冷凍パスタといえば女性の購買層が中心だが、近年は男性ユーザーも増えている。日清製粉ウェルナは、男性が満足できるボリュームと味わいを両立させた大盛り冷凍パスタ「マ・マー 特盛りスパゲティ」を2025年6月に新発売した。これまでにないボリューム感と視認性の高いパッケージにより、発売から順調な滑り出しとなっている。
420gの満足感、容量と味を追求

〈ナポリタン〉〈ペペロンチーニ〉〈カルボナーラ〉の3品をラインアップ
大盛り冷凍パスタは若年男性を中心とした需要はあるが、「味が物足りない」「量も満足できない」という声が存在した。そこで日清製粉ウェルナは、「ボリューム感と味の満足度を両立させた商品があれば、男性ユーザーの心をもっとつかめる」と考え、これまでの常識を覆す商品開発に着手した。その担当に選ばれたのは、意外にも大盛り冷凍パスタのターゲット層ではない女性社員だった。
「味わいや容量については、ターゲットとなるさまざまな男性の意見を取り入れました。自分では想像できない感覚を知ることが、商品づくりに役立ちました」と、商品開発本部 第三部ディレクショングループ中村 そよ香氏は振り返る。

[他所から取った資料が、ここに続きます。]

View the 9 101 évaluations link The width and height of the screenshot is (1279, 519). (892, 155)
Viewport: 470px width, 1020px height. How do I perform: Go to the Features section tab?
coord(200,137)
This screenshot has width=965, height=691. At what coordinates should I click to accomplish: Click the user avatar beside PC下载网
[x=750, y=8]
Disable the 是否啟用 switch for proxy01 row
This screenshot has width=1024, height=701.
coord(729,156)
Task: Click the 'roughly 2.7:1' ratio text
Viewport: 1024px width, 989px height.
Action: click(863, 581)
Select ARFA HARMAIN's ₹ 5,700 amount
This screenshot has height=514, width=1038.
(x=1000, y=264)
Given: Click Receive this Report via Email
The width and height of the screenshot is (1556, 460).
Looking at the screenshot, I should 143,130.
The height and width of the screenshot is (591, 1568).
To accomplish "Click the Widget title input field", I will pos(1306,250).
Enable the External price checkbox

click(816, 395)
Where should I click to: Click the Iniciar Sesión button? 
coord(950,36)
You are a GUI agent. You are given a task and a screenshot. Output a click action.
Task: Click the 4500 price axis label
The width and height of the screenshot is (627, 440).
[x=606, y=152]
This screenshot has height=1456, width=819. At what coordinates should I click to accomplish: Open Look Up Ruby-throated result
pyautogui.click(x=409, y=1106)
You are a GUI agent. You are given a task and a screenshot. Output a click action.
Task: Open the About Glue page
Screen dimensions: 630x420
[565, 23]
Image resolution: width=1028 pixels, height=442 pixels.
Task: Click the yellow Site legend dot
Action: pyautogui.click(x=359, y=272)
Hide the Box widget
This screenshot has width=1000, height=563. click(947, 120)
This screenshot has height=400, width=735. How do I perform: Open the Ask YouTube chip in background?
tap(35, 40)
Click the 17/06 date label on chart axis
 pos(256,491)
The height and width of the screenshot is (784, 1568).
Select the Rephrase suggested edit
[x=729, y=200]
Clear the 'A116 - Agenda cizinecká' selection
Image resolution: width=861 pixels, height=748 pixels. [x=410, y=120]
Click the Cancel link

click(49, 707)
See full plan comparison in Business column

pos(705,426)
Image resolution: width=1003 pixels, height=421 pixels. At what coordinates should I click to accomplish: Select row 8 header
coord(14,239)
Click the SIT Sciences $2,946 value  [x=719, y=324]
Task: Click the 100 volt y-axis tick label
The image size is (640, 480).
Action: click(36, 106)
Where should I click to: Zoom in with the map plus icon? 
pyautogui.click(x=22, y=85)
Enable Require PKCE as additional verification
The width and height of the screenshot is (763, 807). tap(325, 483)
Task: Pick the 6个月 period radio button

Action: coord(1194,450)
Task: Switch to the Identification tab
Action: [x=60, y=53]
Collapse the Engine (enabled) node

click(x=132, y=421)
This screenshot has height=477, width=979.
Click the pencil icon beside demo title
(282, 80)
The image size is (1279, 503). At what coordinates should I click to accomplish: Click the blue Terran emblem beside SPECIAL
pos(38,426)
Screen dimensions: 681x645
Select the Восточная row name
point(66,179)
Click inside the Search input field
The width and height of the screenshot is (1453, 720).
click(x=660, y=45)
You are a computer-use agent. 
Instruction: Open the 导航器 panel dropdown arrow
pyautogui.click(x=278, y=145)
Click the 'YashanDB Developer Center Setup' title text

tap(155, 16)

容量は現在販売されている冷凍個食パスタの中で最重量級※となる420g(ペペロンチーニは400g)に設定。男性でも満足できる量を、試作を繰り返して決めた。また、最後まで飽きずに食べきれる味わいの追求も重要だった。既存の大盛り冷凍パスタは「味が薄い」という意見が多かったことから、濃く、やみつきになる味わいを追求した。
※同社調べ
メニューごとに工夫も凝らした。ソーセージとピーマンをトッピングした〈ナポリタン〉は、甘みとコクのある濃厚ソースににんにくを効かせ、ソーセージ入りの〈ペペロンチーニ〉は、たっぷりのにんにくと赤唐辛子でパンチを強調。ベーコンをトッピングした〈カルボナーラ〉は、濃厚チーズに黒胡椒を効かせるなど、どのメニューも「一度食べたらまた食べたくなる味」をめざした。
味と量を兼ね備えた冷凍パスタが流通からも消費者からも受け入れられた。
女性が“ジャケ買い”!新しい購買行動の可能性
ボリューム感を伝えるため、ネーミングにもこだわった。当初「メガ盛り」や「ギガ盛り」などの案が挙がったが、インパクトのある漢字2文字「特盛」が採用された。パッケージはビビッドな色使いで、照明に映えるキラキラ素材を使用。パッケージ全面に「特盛」を表示し、容量も大きく明記した。
さらに、通常の冷凍パスタはシズルが全面に掲載されたものが多いが、同商品はフォークに巻き付けたパスタを中央に配置することで立体感を演出し、売場で目を引くデザインにした。パッケージサイズも通常より大きくして解凍ムラを防ぐ工夫も盛り込まれている。
中村氏は「男性向けの商品でも、家族のために購入する女性の割合も多い。だからこそ、女性でも手に取りやすいデザインにしました」と話す。そのねらい通り、女性が“ジャケ買い”するケースも増えており、冷凍パスタ市場に新たな購買行動の可能性が見えてきた。
味わいの評価も非常に高く、すでに「何度も購入している。自分向けの商品」というリピーターが続出。若年男性を想定していたボリューム感と濃厚な味は、若年男性に加え、たくさん食べたい若い女性からも支持されているほか、シニア夫婦が分け合って楽しむケースも想定されるなど、幅広い層に受け入れられている。
日清製粉ウェルナは、この新しい大盛り冷凍パスタブランドを育成し、市場に新たな価値を提供する挑戦を続けていく。